La cola de la desesperación. La foto fue tomada el 31 de enero anterior, por UNRWA, la agencia de la ONU para los Refugiados Palestinos.

Es la cola de la desesperación. El pasado enero, la situación de hambruna y pobreza extrema en el campo de refugiados palestinos de Yarmouk, en Siria, salió a la luz gracias a las denuncias de agencias internacionales y ONG de ayuda humanitaria.

La ONU denunció casos graves de malnutrición, principalmente en la población infantil, que llevaron a los refugiados a comer animales domésticos para poder alimentarse.

A lo largo de esta semana, los trabajos de distribución fueron suspendidos por razones de seguridad, según la página de la agencia. Chris Gunness, portavoz de la UNRWA ha señalado que ha recibido garantías de que un acuerdo para permitir el acceso humanitario a Yarmuk se llevaría a cabo tan pronto como sea posible. "Ellos ya han sufrido bastante", dijo.
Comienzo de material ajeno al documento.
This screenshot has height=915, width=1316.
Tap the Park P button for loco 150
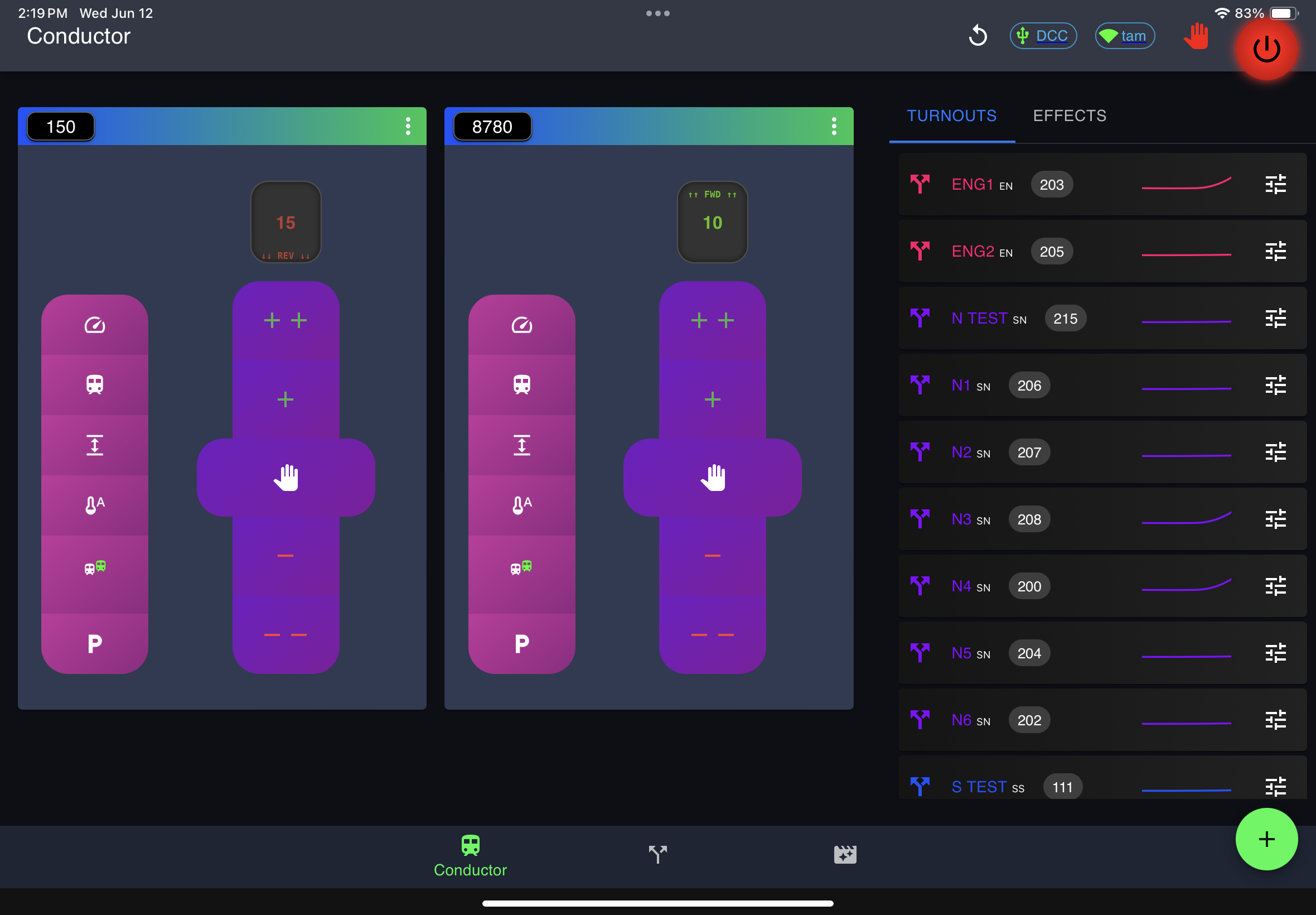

La foto fue tomada por la UNRWA, la agencia de la ONU para los Refugiados Palestinos, el pasado 31 de enero. Refleja las colas que se forman en este reducto superpoblado para recoger alimentos y provisiones que la comunidad internacional, a través de esta agencia, les hace llegar.

Desde el pasado 18 de enero, la UNRWA ha distribuido más de 5.000 paquetes con comida, según la agencia, donde también se anuncia que pronto se comenzará a vacunar contra la polio a unas 10.000 personas. Aún quedan unas 18.000 personas atrapadas en este campo de refugiados.